WRITTEN INSTRUCTION
Swap each "checkbox" in the lines below for "check box", and write the lines out again with nothing else altered.

PROVIDED MATERIAL

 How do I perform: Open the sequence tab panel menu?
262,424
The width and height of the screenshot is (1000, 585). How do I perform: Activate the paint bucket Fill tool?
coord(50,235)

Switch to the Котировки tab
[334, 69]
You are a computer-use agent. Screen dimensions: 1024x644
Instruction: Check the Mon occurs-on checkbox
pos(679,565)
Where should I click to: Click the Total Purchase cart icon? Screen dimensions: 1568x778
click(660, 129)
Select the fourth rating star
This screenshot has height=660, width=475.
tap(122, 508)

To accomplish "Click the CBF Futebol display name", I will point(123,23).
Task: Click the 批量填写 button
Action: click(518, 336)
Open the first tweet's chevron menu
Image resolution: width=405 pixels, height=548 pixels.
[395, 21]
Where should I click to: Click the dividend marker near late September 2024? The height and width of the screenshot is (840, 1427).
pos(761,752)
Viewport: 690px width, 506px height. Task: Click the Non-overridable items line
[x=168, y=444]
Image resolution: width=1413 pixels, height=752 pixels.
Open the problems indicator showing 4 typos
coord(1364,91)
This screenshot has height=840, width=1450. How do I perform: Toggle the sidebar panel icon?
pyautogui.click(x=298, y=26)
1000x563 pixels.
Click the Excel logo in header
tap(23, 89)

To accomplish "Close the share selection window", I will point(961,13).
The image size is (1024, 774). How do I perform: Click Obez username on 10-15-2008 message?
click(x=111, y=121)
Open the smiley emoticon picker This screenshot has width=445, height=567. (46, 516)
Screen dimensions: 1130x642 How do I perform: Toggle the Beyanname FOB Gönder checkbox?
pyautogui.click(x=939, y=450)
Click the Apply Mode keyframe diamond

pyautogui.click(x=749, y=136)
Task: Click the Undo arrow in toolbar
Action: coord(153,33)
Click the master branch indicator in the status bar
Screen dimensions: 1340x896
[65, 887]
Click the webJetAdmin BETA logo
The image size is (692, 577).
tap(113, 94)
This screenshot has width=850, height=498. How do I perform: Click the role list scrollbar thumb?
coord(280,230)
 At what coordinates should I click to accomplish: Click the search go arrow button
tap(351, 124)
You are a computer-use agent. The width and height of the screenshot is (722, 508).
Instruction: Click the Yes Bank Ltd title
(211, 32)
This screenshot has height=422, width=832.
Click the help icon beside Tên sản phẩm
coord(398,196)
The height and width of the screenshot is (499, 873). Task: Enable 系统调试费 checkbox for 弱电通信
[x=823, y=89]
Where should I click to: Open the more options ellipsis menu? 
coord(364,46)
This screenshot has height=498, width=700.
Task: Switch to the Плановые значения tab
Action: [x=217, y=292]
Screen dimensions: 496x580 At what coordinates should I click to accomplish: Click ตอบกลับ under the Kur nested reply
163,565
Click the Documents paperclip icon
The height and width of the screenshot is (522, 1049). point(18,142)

SOLUTION BELOW
 How do I perform: Open the sequence tab panel menu?
262,424
The width and height of the screenshot is (1000, 585). How do I perform: Activate the paint bucket Fill tool?
coord(50,235)

Switch to the Котировки tab
[334, 69]
You are a computer-use agent. Screen dimensions: 1024x644
Instruction: Check the Mon occurs-on check box
pos(679,565)
Where should I click to: Click the Total Purchase cart icon? Screen dimensions: 1568x778
click(660, 129)
Select the fourth rating star
This screenshot has height=660, width=475.
tap(122, 508)

To accomplish "Click the CBF Futebol display name", I will point(123,23).
Task: Click the 批量填写 button
Action: click(518, 336)
Open the first tweet's chevron menu
Image resolution: width=405 pixels, height=548 pixels.
[395, 21]
Where should I click to: Click the dividend marker near late September 2024? The height and width of the screenshot is (840, 1427).
pos(761,752)
Viewport: 690px width, 506px height. Task: Click the Non-overridable items line
[x=168, y=444]
Image resolution: width=1413 pixels, height=752 pixels.
Open the problems indicator showing 4 typos
coord(1364,91)
This screenshot has height=840, width=1450. How do I perform: Toggle the sidebar panel icon?
pyautogui.click(x=298, y=26)
1000x563 pixels.
Click the Excel logo in header
tap(23, 89)

To accomplish "Close the share selection window", I will point(961,13).
The image size is (1024, 774). How do I perform: Click Obez username on 10-15-2008 message?
click(x=111, y=121)
Open the smiley emoticon picker This screenshot has width=445, height=567. (46, 516)
Screen dimensions: 1130x642 How do I perform: Toggle the Beyanname FOB Gönder check box?
pyautogui.click(x=939, y=450)
Click the Apply Mode keyframe diamond

pyautogui.click(x=749, y=136)
Task: Click the Undo arrow in toolbar
Action: coord(153,33)
Click the master branch indicator in the status bar
Screen dimensions: 1340x896
[65, 887]
Click the webJetAdmin BETA logo
The image size is (692, 577).
tap(113, 94)
This screenshot has width=850, height=498. How do I perform: Click the role list scrollbar thumb?
coord(280,230)
 At what coordinates should I click to accomplish: Click the search go arrow button
tap(351, 124)
You are a computer-use agent. The width and height of the screenshot is (722, 508).
Instruction: Click the Yes Bank Ltd title
(211, 32)
This screenshot has height=422, width=832.
Click the help icon beside Tên sản phẩm
coord(398,196)
The height and width of the screenshot is (499, 873). Task: Enable 系统调试费 check box for 弱电通信
[x=823, y=89]
Where should I click to: Open the more options ellipsis menu? 
coord(364,46)
This screenshot has height=498, width=700.
Task: Switch to the Плановые значения tab
Action: [x=217, y=292]
Screen dimensions: 496x580 At what coordinates should I click to accomplish: Click ตอบกลับ under the Kur nested reply
163,565
Click the Documents paperclip icon
The height and width of the screenshot is (522, 1049). point(18,142)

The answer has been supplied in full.